Tillerson putin sechin exxonmobil Russia big oil
Russian President Vladimir Putin with ExxonMobil Chairman of the Board Rex Tillerson. On the far right is Igor Sechin, President and Chairman of the Management Board of Rosneft. Photo: Kremlin.ru

Today, high oil prices bolster Russian energy exports, funneling billions into the Kremlin’s pockets and effectively underwriting its invasion of Ukraine. This isn’t just poor economics—it’s a direct subsidy for autocracy and violence. By propping up Putin and other petro-dictators, Big Oil is complicit in the suffering inflicted on countless innocent lives in Ukraine and beyond.

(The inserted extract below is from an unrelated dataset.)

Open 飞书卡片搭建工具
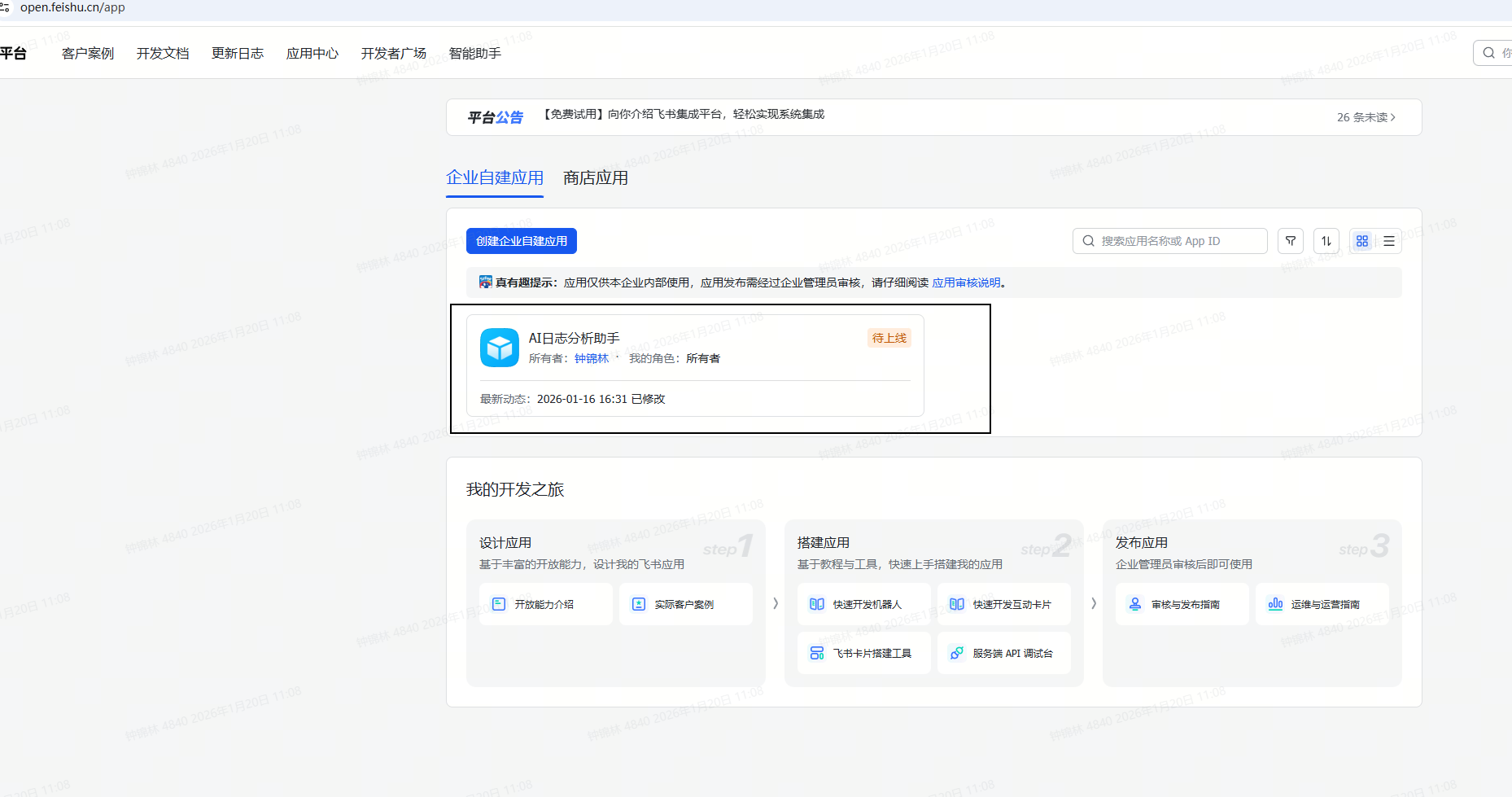(x=863, y=653)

The relationship between Big Oil and the Kremlin is a sordid tale of greed and power.

Big Oil isn’t just complicit in environmental degradation, human rights abuses, and wars; it is the real axis of evil in modern politics. Its toxic influence perpetuates corruption, conflict, and environmental catastrophe for profit.

The fight for our planet’s future is intrinsically linked to the battle against the axis of evil formed by Big Oil and its autocratic allies.

It’s time to hold Big Oil accountable, just as we must hold Vladimir Putin accountable. Their current actions are not just “business as usual” —they are crimes against humanity and our shared future. Fossil fuel CEOs and their autocratic masters of dirty work like Putin are global arsonists and terrorists.

We need to fight them as if they are a dire threat to our survival. Because they are.